ASSIGNMENT
The records that follow must be transcribed in full, without any change.

=====

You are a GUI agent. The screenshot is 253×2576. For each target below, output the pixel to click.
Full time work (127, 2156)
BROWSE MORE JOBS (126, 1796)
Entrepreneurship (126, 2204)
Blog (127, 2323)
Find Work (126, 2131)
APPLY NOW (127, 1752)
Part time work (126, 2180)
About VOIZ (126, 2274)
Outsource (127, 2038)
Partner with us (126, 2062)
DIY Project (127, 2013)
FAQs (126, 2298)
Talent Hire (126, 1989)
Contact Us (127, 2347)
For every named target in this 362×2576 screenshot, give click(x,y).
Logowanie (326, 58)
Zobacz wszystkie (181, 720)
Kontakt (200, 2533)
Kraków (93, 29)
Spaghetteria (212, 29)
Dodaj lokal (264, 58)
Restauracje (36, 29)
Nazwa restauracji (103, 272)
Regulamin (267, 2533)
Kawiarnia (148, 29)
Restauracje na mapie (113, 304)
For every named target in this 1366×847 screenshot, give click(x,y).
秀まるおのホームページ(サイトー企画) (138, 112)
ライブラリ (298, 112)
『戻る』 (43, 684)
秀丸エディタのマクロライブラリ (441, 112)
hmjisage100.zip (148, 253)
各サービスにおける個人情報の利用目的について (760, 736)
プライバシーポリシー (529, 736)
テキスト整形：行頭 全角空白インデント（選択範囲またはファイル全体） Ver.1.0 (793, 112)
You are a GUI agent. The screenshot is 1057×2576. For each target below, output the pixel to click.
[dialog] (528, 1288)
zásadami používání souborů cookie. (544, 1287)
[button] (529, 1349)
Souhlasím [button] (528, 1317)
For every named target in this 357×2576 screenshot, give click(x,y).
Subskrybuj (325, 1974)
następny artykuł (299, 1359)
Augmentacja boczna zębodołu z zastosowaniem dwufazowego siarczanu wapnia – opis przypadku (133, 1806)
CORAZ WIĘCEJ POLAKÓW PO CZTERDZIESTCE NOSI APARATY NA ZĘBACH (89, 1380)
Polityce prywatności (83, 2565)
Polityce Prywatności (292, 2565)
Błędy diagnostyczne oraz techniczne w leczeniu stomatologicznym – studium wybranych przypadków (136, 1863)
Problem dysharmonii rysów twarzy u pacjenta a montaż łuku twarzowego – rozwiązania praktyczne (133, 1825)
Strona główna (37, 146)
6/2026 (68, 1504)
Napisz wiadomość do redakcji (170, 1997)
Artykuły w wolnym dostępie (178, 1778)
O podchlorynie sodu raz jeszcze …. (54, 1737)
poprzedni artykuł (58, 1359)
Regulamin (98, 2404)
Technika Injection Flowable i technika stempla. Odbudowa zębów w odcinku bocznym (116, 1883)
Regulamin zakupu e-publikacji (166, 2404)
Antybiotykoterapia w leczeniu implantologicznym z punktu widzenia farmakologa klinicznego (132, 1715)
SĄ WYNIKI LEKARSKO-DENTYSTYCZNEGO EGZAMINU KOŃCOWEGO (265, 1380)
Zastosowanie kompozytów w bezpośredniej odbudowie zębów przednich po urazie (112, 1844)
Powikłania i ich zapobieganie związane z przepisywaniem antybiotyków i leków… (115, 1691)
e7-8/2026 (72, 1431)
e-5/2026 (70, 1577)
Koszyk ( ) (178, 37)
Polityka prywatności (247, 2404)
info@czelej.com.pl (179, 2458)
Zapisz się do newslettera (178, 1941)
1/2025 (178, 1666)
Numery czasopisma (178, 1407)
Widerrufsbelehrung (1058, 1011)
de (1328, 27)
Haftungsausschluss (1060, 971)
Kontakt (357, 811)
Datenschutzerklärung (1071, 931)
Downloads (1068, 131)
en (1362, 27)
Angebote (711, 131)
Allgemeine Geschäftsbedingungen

=====

WRITTEN RESPONSE
You are a GUI agent. The screenshot is 253×2576. For each target below, output the pixel to click.
Full time work (127, 2156)
BROWSE MORE JOBS (126, 1796)
Entrepreneurship (126, 2204)
Blog (127, 2323)
Find Work (126, 2131)
APPLY NOW (127, 1752)
Part time work (126, 2180)
About VOIZ (126, 2274)
Outsource (127, 2038)
Partner with us (126, 2062)
DIY Project (127, 2013)
FAQs (126, 2298)
Talent Hire (126, 1989)
Contact Us (127, 2347)
For every named target in this 362×2576 screenshot, give click(x,y).
Logowanie (326, 58)
Zobacz wszystkie (181, 720)
Kontakt (200, 2533)
Kraków (93, 29)
Spaghetteria (212, 29)
Dodaj lokal (264, 58)
Restauracje (36, 29)
Nazwa restauracji (103, 272)
Regulamin (267, 2533)
Kawiarnia (148, 29)
Restauracje na mapie (113, 304)
For every named target in this 1366×847 screenshot, give click(x,y).
秀まるおのホームページ(サイトー企画) (138, 112)
ライブラリ (298, 112)
『戻る』 (43, 684)
秀丸エディタのマクロライブラリ (441, 112)
hmjisage100.zip (148, 253)
各サービスにおける個人情報の利用目的について (760, 736)
プライバシーポリシー (529, 736)
テキスト整形：行頭 全角空白インデント（選択範囲またはファイル全体） Ver.1.0 (793, 112)
You are a GUI agent. The screenshot is 1057×2576. For each target below, output the pixel to click.
[dialog] (528, 1288)
zásadami používání souborů cookie. (544, 1287)
[button] (529, 1349)
Souhlasím [button] (528, 1317)
For every named target in this 357×2576 screenshot, give click(x,y).
Subskrybuj (325, 1974)
następny artykuł (299, 1359)
Augmentacja boczna zębodołu z zastosowaniem dwufazowego siarczanu wapnia – opis przypadku (133, 1806)
CORAZ WIĘCEJ POLAKÓW PO CZTERDZIESTCE NOSI APARATY NA ZĘBACH (89, 1380)
Polityce prywatności (83, 2565)
Polityce Prywatności (292, 2565)
Błędy diagnostyczne oraz techniczne w leczeniu stomatologicznym – studium wybranych przypadków (136, 1863)
Problem dysharmonii rysów twarzy u pacjenta a montaż łuku twarzowego – rozwiązania praktyczne (133, 1825)
Strona główna (37, 146)
6/2026 (68, 1504)
Napisz wiadomość do redakcji (170, 1997)
Artykuły w wolnym dostępie (178, 1778)
O podchlorynie sodu raz jeszcze …. (54, 1737)
poprzedni artykuł (58, 1359)
Regulamin (98, 2404)
Technika Injection Flowable i technika stempla. Odbudowa zębów w odcinku bocznym (116, 1883)
Regulamin zakupu e-publikacji (166, 2404)
Antybiotykoterapia w leczeniu implantologicznym z punktu widzenia farmakologa klinicznego (132, 1715)
SĄ WYNIKI LEKARSKO-DENTYSTYCZNEGO EGZAMINU KOŃCOWEGO (265, 1380)
Zastosowanie kompozytów w bezpośredniej odbudowie zębów przednich po urazie (112, 1844)
Powikłania i ich zapobieganie związane z przepisywaniem antybiotyków i leków… (115, 1691)
e7-8/2026 (72, 1431)
e-5/2026 (70, 1577)
Koszyk ( ) (178, 37)
Polityka prywatności (247, 2404)
info@czelej.com.pl (179, 2458)
Zapisz się do newslettera (178, 1941)
1/2025 (178, 1666)
Numery czasopisma (178, 1407)
Widerrufsbelehrung (1058, 1011)
de (1328, 27)
Haftungsausschluss (1060, 971)
Kontakt (357, 811)
Datenschutzerklärung (1071, 931)
Downloads (1068, 131)
en (1362, 27)
Angebote (711, 131)
Allgemeine Geschäftsbedingungen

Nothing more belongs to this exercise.